The red dot formed carpet, with an upside down chair and a rectangle, entitled ‘Across the Street’(2007) reminds of a holiday period at the office, when everybody puts their chairs on their desks to provide space for the vacuum-cleaner or less optimistic, reminds of the current economic situation in which many people clean their desks in order to never return again.
The work ‘Staete’(2008) consists of a little white box, divided by a large curtain with holes.

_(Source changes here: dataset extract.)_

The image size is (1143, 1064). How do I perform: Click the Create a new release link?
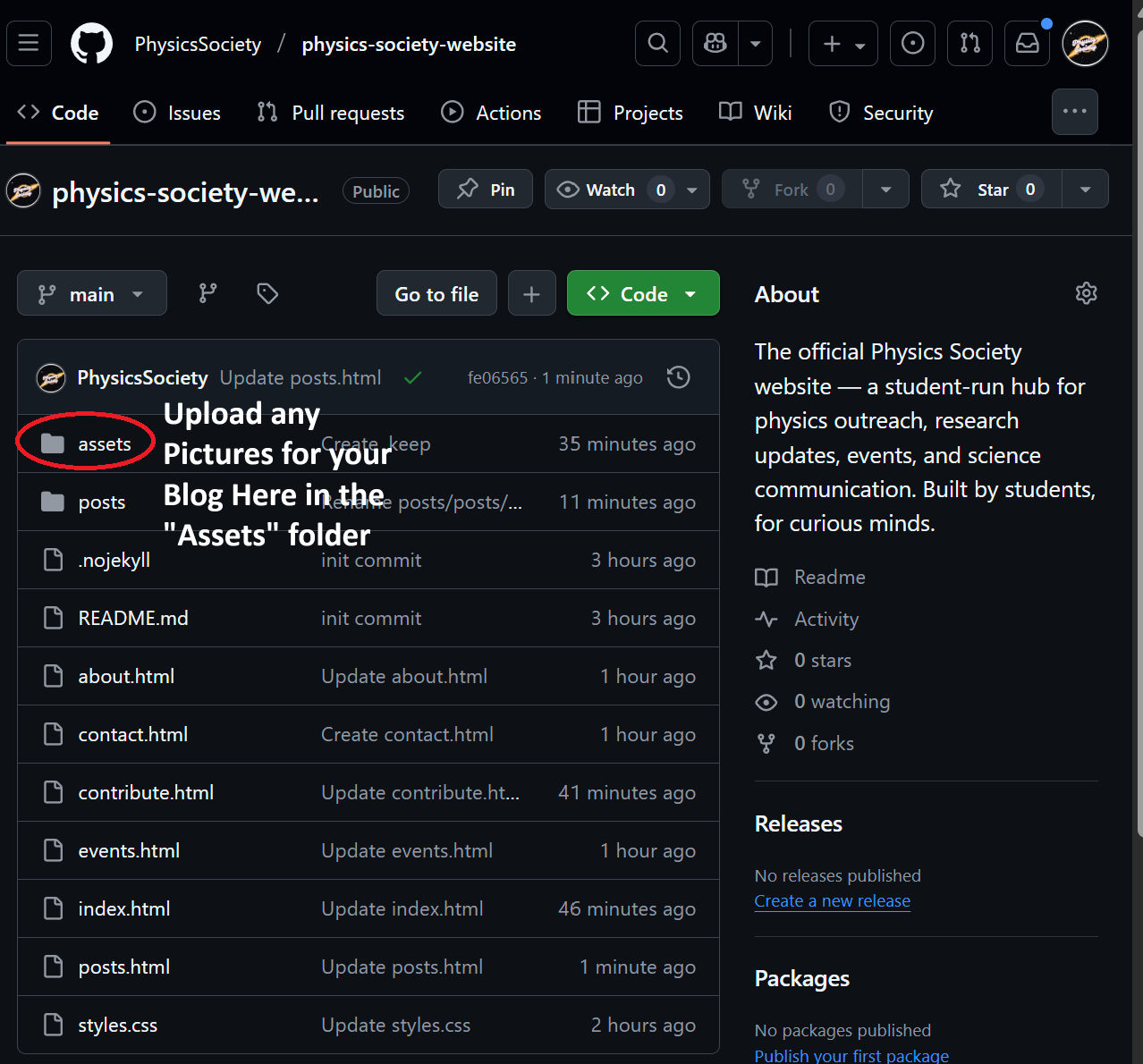pyautogui.click(x=832, y=900)
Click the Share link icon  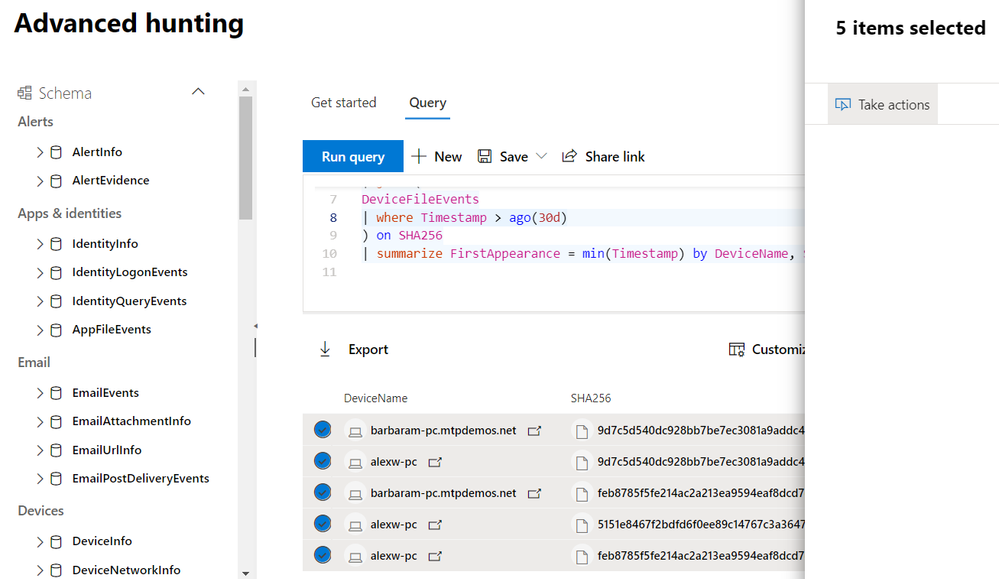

It looks like a maquette marking the front view of a giant office building, juxtaposed by a detailed three dimensional view of its interior and recalls ideas of being locked up inside and want to be part of the beholders outside or vice versa.
Snellen’s most recent work entitled ‘Zucker Backer Style’(2009) is composed out of stacked white boxes, chairs, a mirror and miniature ice cup umbrellas, and appears as being an enlarged fancy cup filled with delicious vanilla ice, decorated with glittering sticks and colorful umbrellas, waiting to be eaten by a little girl wearing a summer dress and flip flops, whilst in the meantime the individual elements of the sculpture, such as the chairs and boxes, never lose their original meaning.
By simplifying the world at large and enlarging the simple and small with objects used in an environment of labor, Snellen questions the old and new meaning and associations of forms in relation to the medium of sculpture.
Lieke Snellen received a MA in fine arts at the Piet Zwart institute in Rotterdam and has had solo exhibitions at kunstcentrum Hengelo in Hengelo and De Nederlandsche Cacaofabriek in Helmond and has been included in several group exhibitions such as at Tent in Rotterdam and at the Veemvloer in Amsterdam.


Nina Yuen (1981, Hawaï)
Nina Yuen’s films are associative playfully composed assemblages of performances, collages and montages, usually revolving around a flux of imagery and spoken monologues merging personal and collective memory.
The film presented in this exhibition, entitled ‘Joan’(2009) connects the cruel death of the historical French woman Joan of Arc, who was burned alive on 31 May 1431 in Rouen after being accused of heresy, and the voluntary death of moths flying into light bulbs, after the poem ‘The lesson of the Moth’ by Don Marquis. The work evokes thoughts on living a meaningless life and die when you think the party is over or live a meaningful life without any influence on how or when it ends. The film alternates scenes of a burning cut-out image of a woman hanging in the field, of cinders on a stick resurrecting into moths, and a performance of Yuen reenacting Joan of Arc, accompanied by a poetic voice over narrating on Joan and moths. The work is presented on a in white paper covered monitor, placed on a white floor surrounded by paper cut outs of moths and pop-up books used in her films, objectifying the process of Yuen’s art practice.
Nina Yuen is currently an artist in residence at the Rijksakademie van Beeldende kunsten in Amsterdam and has been short listed for the Volkskrant Art Prize 2009.

Although I never intended to curate this exhibition, I paradoxically see several possibilities to connect the presented artworks by a theme. To start with the fact that all three artists coincidentally are women, born in the beginning of the 1980’s, their seemingly shared interest in found imagery and objects, their use of collage techniques to assemble their works, the direct or indirect reference of crisis and even the lie of the Cretan could be a frame of reference for the paradox that emerges in all of their works.
I am wondering why they have all these things in common; is it a generational thing? A general interest of female artists? Do they maybe read the same books? Or do they see the same shows? Is it the globalization of the art world that creates a common denominator? Is it probably me, who has particular interests which emerge when I look at art? Or is it simply not possible to emphasize the individual in the context of a group?
I don’t know the answer. The only thing I know is that I never curated this show,
said the curator of a group exhibition without a theme.